• **Exercise**: Search term "computer": work out how many lines of the data below contain it, and answer with that number alone.

Stored items:
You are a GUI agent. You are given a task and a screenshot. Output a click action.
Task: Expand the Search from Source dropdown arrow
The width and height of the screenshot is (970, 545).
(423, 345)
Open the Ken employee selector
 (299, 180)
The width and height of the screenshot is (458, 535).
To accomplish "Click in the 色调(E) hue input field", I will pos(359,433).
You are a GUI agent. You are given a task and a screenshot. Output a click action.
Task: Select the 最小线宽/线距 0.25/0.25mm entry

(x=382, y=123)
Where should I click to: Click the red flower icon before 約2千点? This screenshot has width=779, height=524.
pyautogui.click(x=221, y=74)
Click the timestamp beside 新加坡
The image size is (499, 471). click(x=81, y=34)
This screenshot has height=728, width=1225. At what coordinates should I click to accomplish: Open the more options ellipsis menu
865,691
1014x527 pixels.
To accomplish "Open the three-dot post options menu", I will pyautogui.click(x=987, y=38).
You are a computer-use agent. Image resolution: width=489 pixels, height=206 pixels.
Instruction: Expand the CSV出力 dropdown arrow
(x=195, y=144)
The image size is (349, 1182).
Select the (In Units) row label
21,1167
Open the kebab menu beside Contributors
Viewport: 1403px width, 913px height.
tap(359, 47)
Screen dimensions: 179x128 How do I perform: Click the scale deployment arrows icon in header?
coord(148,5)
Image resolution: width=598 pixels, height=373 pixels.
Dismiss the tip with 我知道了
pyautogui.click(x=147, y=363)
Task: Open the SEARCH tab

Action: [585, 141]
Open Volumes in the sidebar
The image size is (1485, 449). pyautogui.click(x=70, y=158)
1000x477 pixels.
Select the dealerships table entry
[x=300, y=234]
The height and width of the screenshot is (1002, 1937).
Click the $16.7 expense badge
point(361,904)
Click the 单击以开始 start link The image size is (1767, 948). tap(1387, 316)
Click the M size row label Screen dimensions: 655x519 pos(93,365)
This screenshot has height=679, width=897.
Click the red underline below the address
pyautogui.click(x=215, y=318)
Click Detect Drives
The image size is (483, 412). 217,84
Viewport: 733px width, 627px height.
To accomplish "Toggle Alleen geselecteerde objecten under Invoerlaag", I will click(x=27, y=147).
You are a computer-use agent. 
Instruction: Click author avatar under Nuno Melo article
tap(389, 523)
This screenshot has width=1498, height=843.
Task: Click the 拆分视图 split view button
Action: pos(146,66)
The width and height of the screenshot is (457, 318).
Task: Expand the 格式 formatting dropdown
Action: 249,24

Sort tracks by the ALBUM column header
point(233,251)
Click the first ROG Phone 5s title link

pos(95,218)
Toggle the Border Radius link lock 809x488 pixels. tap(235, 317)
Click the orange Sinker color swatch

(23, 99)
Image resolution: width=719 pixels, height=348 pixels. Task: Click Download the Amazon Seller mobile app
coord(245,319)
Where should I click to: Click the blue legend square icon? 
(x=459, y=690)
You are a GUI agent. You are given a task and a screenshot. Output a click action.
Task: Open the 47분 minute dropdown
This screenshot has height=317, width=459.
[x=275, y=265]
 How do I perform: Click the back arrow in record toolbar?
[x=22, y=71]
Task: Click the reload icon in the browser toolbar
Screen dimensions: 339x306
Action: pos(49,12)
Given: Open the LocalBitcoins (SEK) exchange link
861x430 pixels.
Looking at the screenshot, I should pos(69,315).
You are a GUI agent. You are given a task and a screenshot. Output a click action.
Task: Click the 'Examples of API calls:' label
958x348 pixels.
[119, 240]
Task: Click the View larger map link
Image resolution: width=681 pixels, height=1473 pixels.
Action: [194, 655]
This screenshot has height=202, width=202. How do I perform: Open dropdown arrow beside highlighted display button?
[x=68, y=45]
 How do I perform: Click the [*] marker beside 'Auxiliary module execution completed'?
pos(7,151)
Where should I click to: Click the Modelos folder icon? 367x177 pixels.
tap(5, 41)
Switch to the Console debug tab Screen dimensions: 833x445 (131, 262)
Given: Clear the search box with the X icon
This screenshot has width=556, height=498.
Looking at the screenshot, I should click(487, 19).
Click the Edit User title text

• **Response area**: 2